GRECIA: LA SOMBRA DE ALCIBIADES

Los actuales dirigentes griegos parecen empeñados en reproducir los desastres de sus históricos antepasados y han convocado un referéndum para que la ciudadanía se pronuncie sobre las muy duras condiciones que imponen los acreedores, encabezados por el FMI, el BCE y la Comisión Europea.  En marzo del 415 a. C. los ciudadanos ateniense daban en asamblea un «si» gozoso para que una expedición armada invadiera Sicilia e inclinara de una vez por todas la balanza en la larga guerra contra Esparta: «y de todos se apoderó por igual el ansia de hacerse a la mar…la gran masa del pueblo y los participantes en la expedición esperaban que de momento ganarían un dinero y que además se procurarían una potencia de donde obtendrían una paga perpetua» (Tucídides. Historia de la guerra del Peloponeso.VI.24). Alcibíades, uno de los demagogos y más contumaces villanos de la Historia, había convencido a la población con derecho a voto para reemprender el camino de la guerra, asegurando grandes beneficios para todos. Por contra, el resultado fue la derrota y el fin del imperio marítimo de Atenas.

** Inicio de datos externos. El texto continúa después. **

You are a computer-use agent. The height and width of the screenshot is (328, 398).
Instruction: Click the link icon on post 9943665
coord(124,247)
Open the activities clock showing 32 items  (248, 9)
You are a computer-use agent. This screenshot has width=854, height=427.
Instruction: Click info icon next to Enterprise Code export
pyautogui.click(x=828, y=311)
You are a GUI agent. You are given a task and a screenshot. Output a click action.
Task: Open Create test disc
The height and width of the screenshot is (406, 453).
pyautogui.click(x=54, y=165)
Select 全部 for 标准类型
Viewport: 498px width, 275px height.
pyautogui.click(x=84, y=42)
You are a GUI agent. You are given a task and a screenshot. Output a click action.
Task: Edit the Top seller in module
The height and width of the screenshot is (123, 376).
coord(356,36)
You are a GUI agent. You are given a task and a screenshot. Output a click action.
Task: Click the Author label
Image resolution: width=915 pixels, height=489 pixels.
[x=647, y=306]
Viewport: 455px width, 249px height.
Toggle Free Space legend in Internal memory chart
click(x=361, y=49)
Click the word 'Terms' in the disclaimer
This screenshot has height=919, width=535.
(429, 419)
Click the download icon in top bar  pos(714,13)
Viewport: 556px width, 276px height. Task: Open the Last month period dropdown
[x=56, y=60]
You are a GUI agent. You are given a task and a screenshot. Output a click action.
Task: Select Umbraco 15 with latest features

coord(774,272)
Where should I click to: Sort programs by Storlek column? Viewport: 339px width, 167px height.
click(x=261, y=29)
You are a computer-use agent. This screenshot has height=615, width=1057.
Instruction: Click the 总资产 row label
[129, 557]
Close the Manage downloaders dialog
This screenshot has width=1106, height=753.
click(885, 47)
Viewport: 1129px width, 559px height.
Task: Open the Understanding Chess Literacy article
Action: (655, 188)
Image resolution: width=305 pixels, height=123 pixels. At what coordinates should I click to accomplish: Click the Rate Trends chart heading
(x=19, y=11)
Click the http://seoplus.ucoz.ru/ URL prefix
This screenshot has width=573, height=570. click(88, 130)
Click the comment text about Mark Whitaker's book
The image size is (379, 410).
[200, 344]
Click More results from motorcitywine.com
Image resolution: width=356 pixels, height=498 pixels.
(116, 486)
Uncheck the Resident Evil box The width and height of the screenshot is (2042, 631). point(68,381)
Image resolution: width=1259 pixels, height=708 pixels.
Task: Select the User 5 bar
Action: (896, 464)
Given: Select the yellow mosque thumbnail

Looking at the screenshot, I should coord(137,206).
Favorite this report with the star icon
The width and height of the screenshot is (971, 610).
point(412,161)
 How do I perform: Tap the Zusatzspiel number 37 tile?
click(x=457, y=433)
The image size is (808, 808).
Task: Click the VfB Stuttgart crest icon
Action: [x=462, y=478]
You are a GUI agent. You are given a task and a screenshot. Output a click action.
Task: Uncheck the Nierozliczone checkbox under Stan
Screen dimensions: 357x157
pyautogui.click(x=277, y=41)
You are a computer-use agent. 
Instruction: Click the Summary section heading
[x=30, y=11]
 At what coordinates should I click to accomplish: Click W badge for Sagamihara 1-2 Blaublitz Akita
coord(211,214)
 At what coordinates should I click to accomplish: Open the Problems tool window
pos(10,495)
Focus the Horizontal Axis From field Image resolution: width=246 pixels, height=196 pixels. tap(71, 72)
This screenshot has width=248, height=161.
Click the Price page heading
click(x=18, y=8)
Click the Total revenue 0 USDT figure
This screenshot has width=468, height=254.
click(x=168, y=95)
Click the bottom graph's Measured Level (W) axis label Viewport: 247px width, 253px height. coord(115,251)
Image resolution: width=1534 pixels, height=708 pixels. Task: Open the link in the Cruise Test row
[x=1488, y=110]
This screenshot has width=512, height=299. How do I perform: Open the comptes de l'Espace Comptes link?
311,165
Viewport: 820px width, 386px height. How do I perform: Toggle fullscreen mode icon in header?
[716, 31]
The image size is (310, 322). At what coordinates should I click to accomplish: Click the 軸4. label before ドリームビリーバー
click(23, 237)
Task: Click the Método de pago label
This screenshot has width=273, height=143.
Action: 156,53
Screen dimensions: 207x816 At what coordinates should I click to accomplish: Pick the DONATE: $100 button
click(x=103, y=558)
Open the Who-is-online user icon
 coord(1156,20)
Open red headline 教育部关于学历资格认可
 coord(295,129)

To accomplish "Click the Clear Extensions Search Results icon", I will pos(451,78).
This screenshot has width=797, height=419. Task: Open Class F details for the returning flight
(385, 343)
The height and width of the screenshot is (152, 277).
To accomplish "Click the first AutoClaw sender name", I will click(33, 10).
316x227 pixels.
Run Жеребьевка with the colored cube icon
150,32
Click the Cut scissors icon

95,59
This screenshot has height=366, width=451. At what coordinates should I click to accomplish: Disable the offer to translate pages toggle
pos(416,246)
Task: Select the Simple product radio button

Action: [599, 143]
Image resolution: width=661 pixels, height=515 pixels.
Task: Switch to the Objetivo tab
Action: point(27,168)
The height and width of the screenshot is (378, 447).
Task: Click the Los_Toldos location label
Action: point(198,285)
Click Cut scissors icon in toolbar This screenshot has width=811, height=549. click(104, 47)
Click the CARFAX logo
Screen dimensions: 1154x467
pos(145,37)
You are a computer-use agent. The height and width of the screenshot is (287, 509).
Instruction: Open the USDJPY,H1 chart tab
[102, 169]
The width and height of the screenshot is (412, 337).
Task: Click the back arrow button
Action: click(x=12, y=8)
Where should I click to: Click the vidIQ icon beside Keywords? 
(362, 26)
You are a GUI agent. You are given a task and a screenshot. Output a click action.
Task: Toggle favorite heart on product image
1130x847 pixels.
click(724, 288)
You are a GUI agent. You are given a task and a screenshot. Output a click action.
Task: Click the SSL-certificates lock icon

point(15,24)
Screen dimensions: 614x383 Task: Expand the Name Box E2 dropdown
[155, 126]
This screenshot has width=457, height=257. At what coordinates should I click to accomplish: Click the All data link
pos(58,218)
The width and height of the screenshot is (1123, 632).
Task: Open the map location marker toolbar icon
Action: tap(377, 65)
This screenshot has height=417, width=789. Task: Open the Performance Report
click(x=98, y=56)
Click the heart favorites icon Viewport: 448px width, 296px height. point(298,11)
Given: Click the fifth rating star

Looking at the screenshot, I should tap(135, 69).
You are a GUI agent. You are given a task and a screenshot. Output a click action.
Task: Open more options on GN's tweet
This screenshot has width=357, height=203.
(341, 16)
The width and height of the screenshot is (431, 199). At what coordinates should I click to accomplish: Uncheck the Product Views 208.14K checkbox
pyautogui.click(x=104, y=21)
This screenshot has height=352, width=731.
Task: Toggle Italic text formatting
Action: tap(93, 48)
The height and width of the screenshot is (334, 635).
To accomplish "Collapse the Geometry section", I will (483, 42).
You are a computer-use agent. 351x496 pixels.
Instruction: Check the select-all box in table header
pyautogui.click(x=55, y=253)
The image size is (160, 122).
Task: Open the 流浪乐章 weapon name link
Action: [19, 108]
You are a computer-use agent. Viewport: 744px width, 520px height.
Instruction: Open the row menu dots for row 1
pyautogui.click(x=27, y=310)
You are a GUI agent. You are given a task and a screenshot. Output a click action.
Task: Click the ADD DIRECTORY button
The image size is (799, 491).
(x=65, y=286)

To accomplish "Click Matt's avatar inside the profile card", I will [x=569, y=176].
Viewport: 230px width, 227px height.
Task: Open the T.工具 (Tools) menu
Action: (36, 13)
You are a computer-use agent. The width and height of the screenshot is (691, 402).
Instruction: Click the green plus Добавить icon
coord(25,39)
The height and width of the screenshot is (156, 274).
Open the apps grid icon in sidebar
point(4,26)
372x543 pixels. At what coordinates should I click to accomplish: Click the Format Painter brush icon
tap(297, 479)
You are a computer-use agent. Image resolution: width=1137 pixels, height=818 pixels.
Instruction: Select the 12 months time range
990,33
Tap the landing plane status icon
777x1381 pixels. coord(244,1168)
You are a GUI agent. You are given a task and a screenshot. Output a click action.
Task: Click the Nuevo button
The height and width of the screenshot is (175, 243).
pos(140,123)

El referéndum convocado por el primer ministro Alexis Tsipras apunta al desastre económico y político: el triunfo del NO, apoyado por la mayoría parlamentaria, dejaría a Grecia fuera del Euro y en bancarrota. El triunfo del SI sería aceptar unas durísimas exigencias con una imprevisible salida política, al quedar desautorizado el actual Ejecutivo. Los referéndums los convocan los gobiernos para ganarlos, pero no siempre es así. A Tsipras le puede ocurrir lo que a Pinochet: en octubre del 88 realizó una consulta para seguir en el poder, después de una ligera apertura democrática, y perdió. Un periódico tituló de forma contundente lo sucedido: «corrió solo y llego segundo«.

Políticos, economistas y expertos de todo tipo señalaron los peligros tras saltar los diques que mantenían medio apaciguado el problema de la deuda griega. Pues bien, a pesar de lo acertado del diagnóstico, todos los actores intervinientes en esta representación declamaban un parlamento que contradecía sus acciones. Dado lo desorbitado de las dimensiones, la deuda griega no puede pagarse, tal como pretenden unos acreedores (los bancos alemanes y franceses, especialmente) poco rigurosos a la hora de vigilar sus préstamos y nada dispuestos a asumir los riesgos inherentes al negocio bancario. Es necesaria una reestructuración y una quita para que la economía griega pueda recuperarse y lo demás será tan inoperante como discutir sobre la ubicación exacta de la tumba de Aquiles.

Tsipras y su coalición no se cansaron de hacer promesas (nada fáciles de cumplir), partiendo de la idea de que la zona euro estallaría si se dejaba a Grecia en caída libre. Con esa palanca se dio por supuesto que se movería al mundo financiero, ante el riesgo de una suspensión de pagos que podría contagiarse como la peste. Varufakis, el ministro de Economía, experto en la teoría de juegos, planteó un órdago, como si estuviera ante una videoconsola, a los acreedores; se convirtió en personaje arrollador en las redes sociales y su look asombró al mundo por su desparpajo. Sin embargo, la realidad cibernética no se correspondía con la analógica y después de los primeros desplantes y logros escénicos, el FMI, el BCE y la Comisión Europea (la denostada Troika) incluso aumentaron sus exigencias. Unas exigencias que repercuten, en gran medida y como siempre, sobre las clases más desprotegidas.

No basta con tener razón; es preciso desplegar la inteligencia y sagacidad suficiente para convencer a tus oponentes. Y sobre todo, los desplantes y actitudes rozando con la chulería están demás frente a interlocutores como el FMI, a cuyos dirigentes no les quita el sueño las penurias que pueda pasar el común de los mortales, como ya han demostrado en más de una ocasión. Una negociación más discreta y exenta de gestos para la galería y los votantes tal vez hubiera desembocado en condiciones menos exigentes que las actuales. La situación de penuria de buena parte de la población griega recomendaba menos arrogancia y más sentido común. El drama, al que tan aficionados eran los antiguos griegos, está servido y, salvo que a última hora intervenga un deus ex machina, todo apunta a que no desmerecerá del duro final de la Antígona de Sófocles.